三国志重箱の隅其の壱 〜 蜀の皇室と夏侯氏の意外な関係


夏侯一族といえば夏侯惇夏侯淵 をはじめとする魏の重臣である。 曹操の父の曹嵩は元々は夏侯氏の出で、 宦官の曹騰の養子になって曹氏を名乗ったということから考えれば、 魏においては皇族に次ぐ地位にあったと言えよう。

ところがなんと蜀の皇室にこの夏侯氏の血を受け継いだ子がいたというびっくりするような記述があるのだ。 記述があるのは「正史」の「夏侯淵伝」に裴松之が「魏略」という書物から引用した 夏侯覇の人物伝である。 これによると200年に夏侯覇の従妹にあたる13,14歳の少女が本籍地にてたきぎを取りに出かけたところを 張飛にさらわれてその妻となったという。 彼女の産んだ娘は劉禅の皇后となり子を産んだ。 劉禅は夏侯覇が蜀に亡命してきた際に「この子は夏侯氏の甥にあたる」と自分の息子を紹介しているのだ。

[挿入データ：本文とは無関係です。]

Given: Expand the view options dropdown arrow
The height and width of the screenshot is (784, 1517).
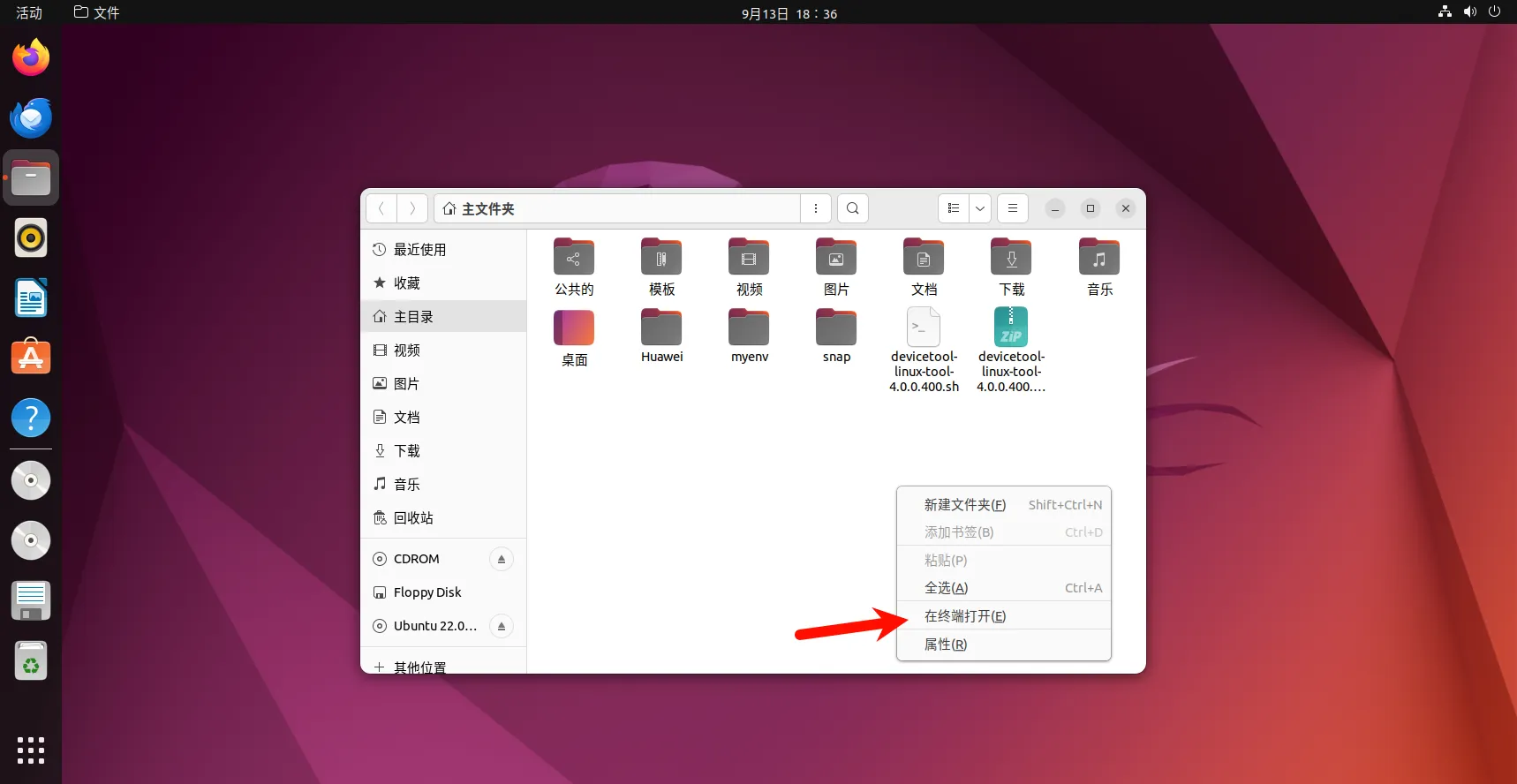Looking at the screenshot, I should click(979, 208).
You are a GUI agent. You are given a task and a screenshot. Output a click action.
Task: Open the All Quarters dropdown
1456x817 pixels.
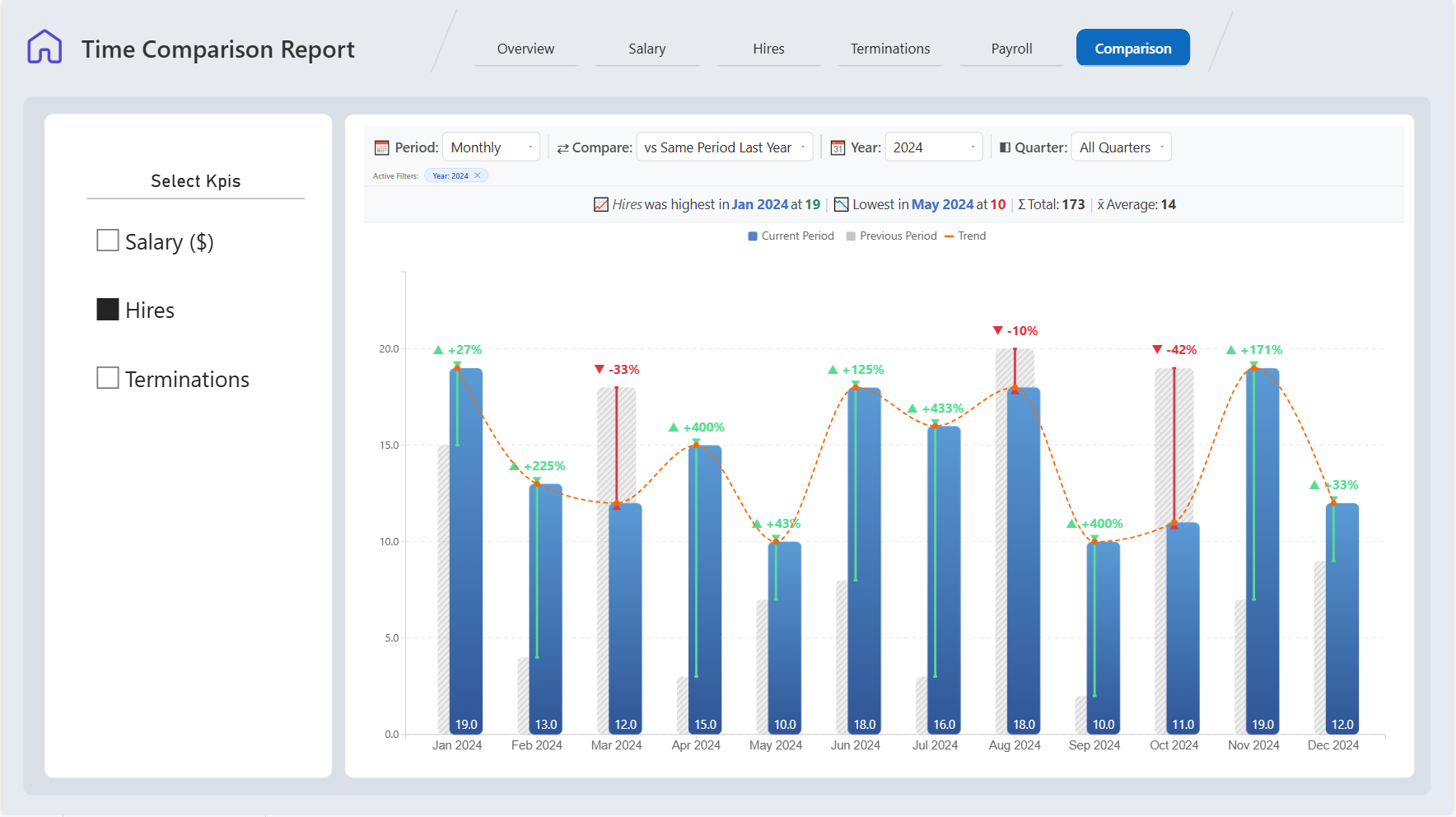[x=1121, y=147]
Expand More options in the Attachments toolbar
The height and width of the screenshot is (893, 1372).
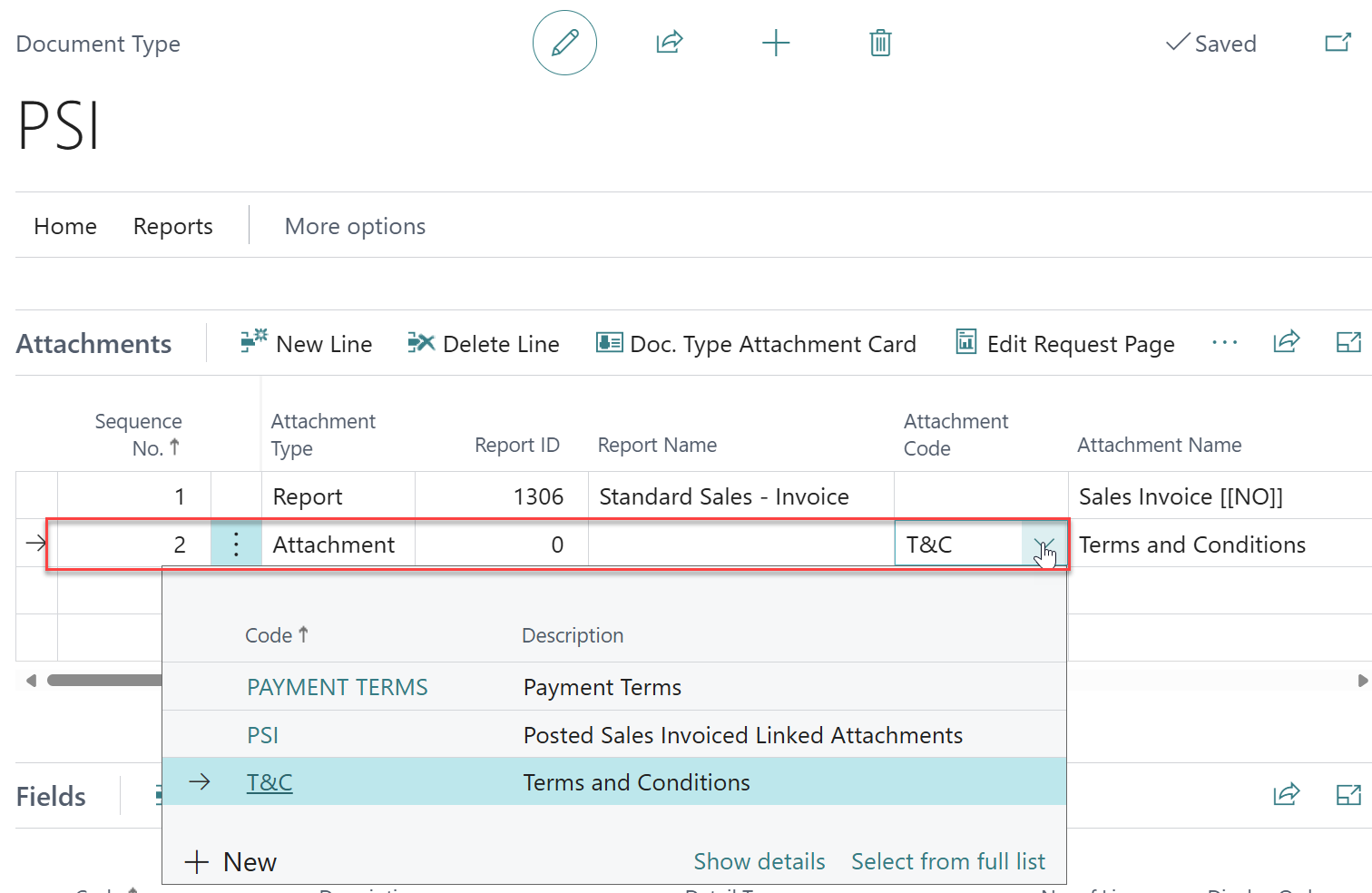pyautogui.click(x=1225, y=343)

ちなみに子の名前は伝わっていない。劉禅は張飛の娘である張氏(敬哀皇后)を皇后としていたが、 彼女が死去するとその妹(張皇后)を新たに貴人(皇后の次の位の妻)に迎え、翌年皇后とした。 どちらかが、あるいはどちらもが張飛の妻&夏侯氏の娘であるか分からない上に、 劉禅のどの息子が夏侯氏の血を引いているのかも分からない。

200年といえば劉備は曹操に徐州を追われて袁紹 の元で客将として曹操と対峙していた。 関羽は曹操に降り官渡での大活躍を目前としていた。 そして張飛は「正史」からはこの年の行動は分からないが 「演義」によれば汝南で山賊となっていた、というのが定説である。 曹操や夏侯惇の出身地は豫州の[言焦]県であり、 汝南からそれほど遠いわけではない。もしこの少女の本籍地が夏侯惇と同じ[言焦]であれば、 張飛に誘拐された、という説もあながちウソではないように思えてくる。 蜀の皇帝であった劉禅の息子に魏の皇族に繋がる夏侯氏の血が入っていたことはかなり有力なのかもしれない。

以上の話と関係があるかどうか分からないが、 蜀(というか劉備の配下)には夏侯姓で歴史に名を残すほどの人物が何人かいた。

少しでも魏の夏侯氏と関係がありそうなのは夏侯蘭という人物である。 彼は趙雲伝の中で裴松之が「趙雲別伝」という書物から引用している中に紹介されている。 この人物は夏侯惇に従って新野にいた劉備を攻め、博望で敗れて趙雲に捕らえられた。 趙雲は劉備に申し出て夏侯蘭の命を助け、法律に詳しい者として推薦したという。 以後軍正として劉備に仕えた。ただこの人物は趙雲と同郷の冀州常山郡真定県の出身で、 趙雲とは幼なじみであったという。したがって夏侯惇とは同姓ではあるが、 親戚かどうかはかなり怪しい。蛇足だが「演義」では夏侯蘭は張飛の蛇矛で突き殺される。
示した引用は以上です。